As data is not collected systematically for this group, evidence of resources tends to be anecdotal:
- Diagnosis have in some cases have been spot purchased by the NHS North East Essex PCT from specialised services outside Essex – including four diagnostic assessments for adults in 2007/08 and four in 2008/09. In 2009/10 five assessments have been approved at the Maudsley, costing £1,800 each. According to SAFE (see below) six cases presented for funding have recently been turned down. As a result, some people are paying for diagnosis privately.
- Only a handful of people with Asperger syndrome/ high functioning autism problems have come through for counselling or therapy within the secondary Mental Health services. Access to support has only been possible on account of them having a co-morbid Mental Health condition. There is very limited expertise in autism within the mental health service - one clinician with some Aspergers expertise has provided this support on an ‘informal’ (not commissioned) basis.
Clinicians have highlighted the ‘organisational gap’ associated with AS/ HFA and made several recommendations for the development of a service since 2001.
- Essex County Council commission placement and support packages for “a handful” of adults with AS/ HFA, but do not collect statistics on referrals in such a way that it can identify presented need of this group. The County Council is currently considering commissioning research into the needs of people with ASC living in Essex. Essex CC is moving away from traditional forms of commissioning services and committed to self-directed services and individual budgets as a way of enabling service users to shape their own services.

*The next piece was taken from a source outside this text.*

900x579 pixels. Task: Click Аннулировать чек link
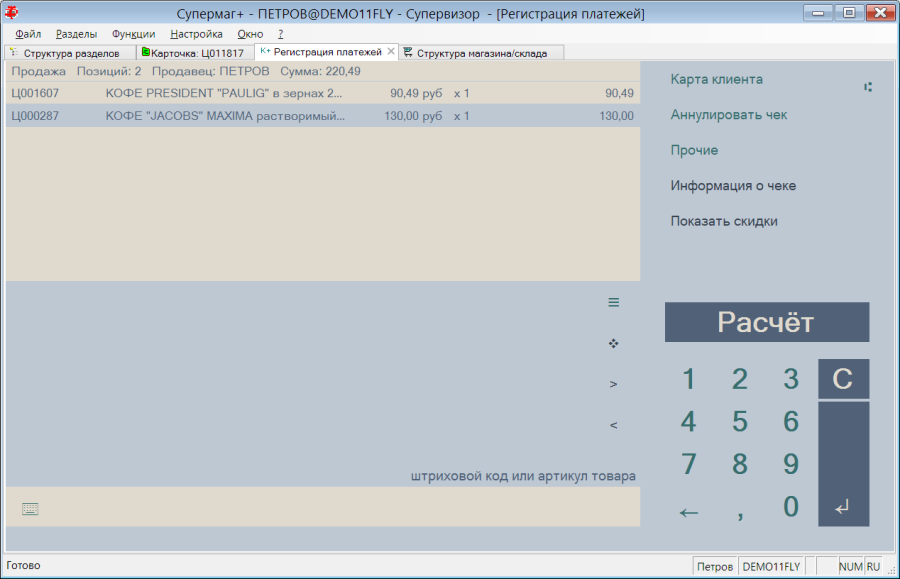click(728, 115)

- Staff within Essex Adult Social Care, including those undertaking assessment, do not have training in communicating with people with AS/ HFA."
"What support for people with AS/HFA is currently available in North Essex?
Participants said that the only support they have received has been from the voluntary sector; from the organisation SAFE to which they belong. This organisation covers the whole of Essex and is based in Chelmsford. Many of the participants come from different areas in Essex and find transport and funding of the transport a challenge. The participants spoke highly of this organisation but said there is a lack of resources and funding, so support is limited due to constraints of time and funding.
One participant expressed the view that ‘the statutory sector has been more harm than good’, but did not elaborate on this.
‘’There are no support services’’,
‘’whenever I have a crisis I have to go private as they don’t want to know’’, ‘’there are no diagnostic services, so the doors are closed’’, .....
‘’it is so difficult to become independent; you are dependent on many people”.
One parent stated that ‘’I am only able to access services for my son from private services’’ "
Please note the paragraph:
"Clinicians have highlighted the ‘organisational gap’ associated with AS / HFA and made several recommendations for the development of a service since 2001."
Why has nothing been done in all this time?